- **Teks Bacaan**:
SURABAYA – beritalima.com, Agus Siswanto dan Nanang Lukman Hakim, dua dari empat terdakwa korupsi Kredit Modal Kerja (KMK) di BRI Kantor Cabang Surabaya Manukan Kulon 9,5 miliar, melalui kuasa hukumnya mengajukan eksepsi.
Eksepsi diajukan dalam sidang di Pengadilan Tipikor Surabaya yang dipimpin hakim Wayan Sosiawan didampingi dua anggotanya Lufsiana dan Kusdarwanto, dengan Jaksa Penuntut Umum (JPU) Kejari Surabaya Feri Rahman. Jum’at (6/12/2019).

- **Yang Diminta**:
A) Salin tanpa mengubah apa pun bagian teks bacaan yang dibuka oleh kata-kata berisi "SURABAYA – beritalima.com, Agus" dan ditutup dengan "hukumnya mengajukan eksepsi.".
B) Menurut teks bacaan, siapa hakim yang memimpin sidang di Pengadilan Tipikor Surabaya?

- **Data yang Diberikan**:
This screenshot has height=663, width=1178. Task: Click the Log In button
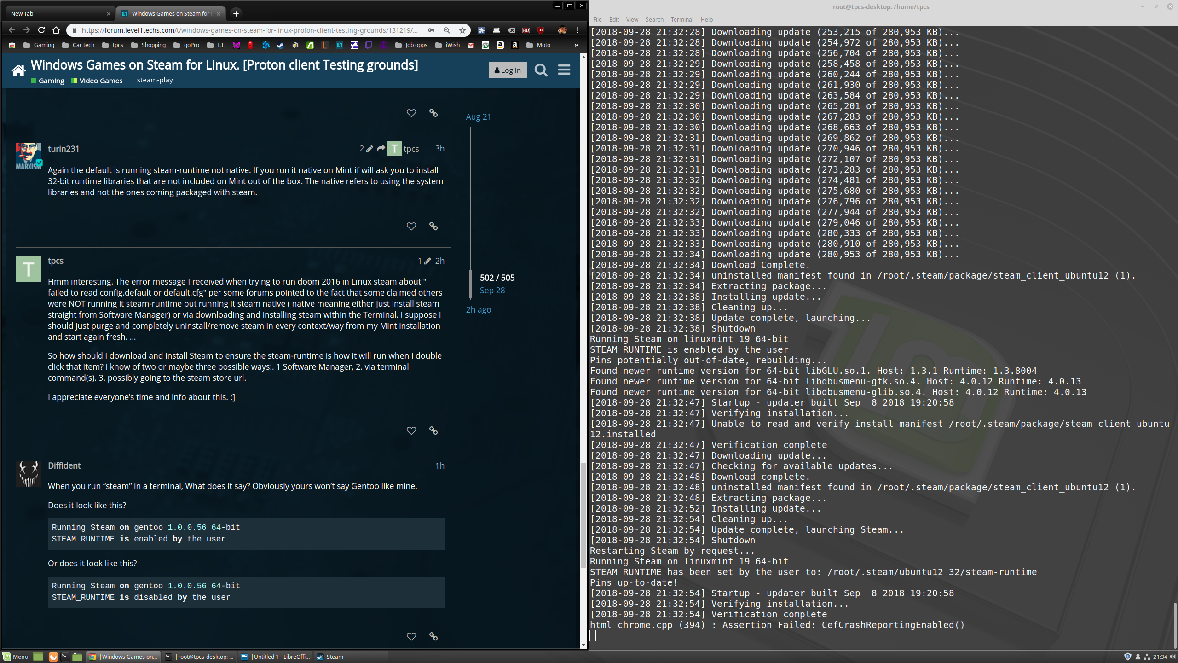coord(507,70)
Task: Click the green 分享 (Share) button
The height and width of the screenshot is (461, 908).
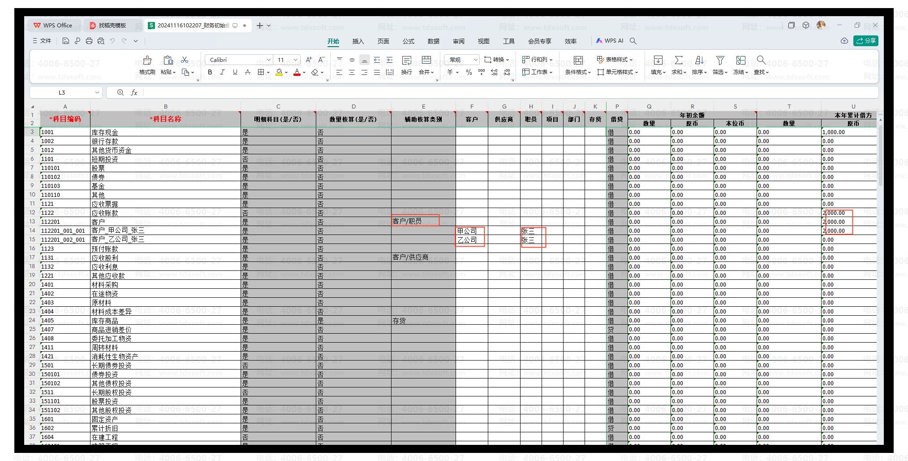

- **Jawaban Tiap Tugas**:
A)
SURABAYA – beritalima.com, Agus Siswanto dan Nanang Lukman Hakim, dua dari empat terdakwa korupsi Kredit Modal Kerja (KMK) di BRI Kantor Cabang Surabaya Manukan Kulon 9,5 miliar, melalui kuasa hukumnya mengajukan eksepsi.

B) Wayan Sosiawan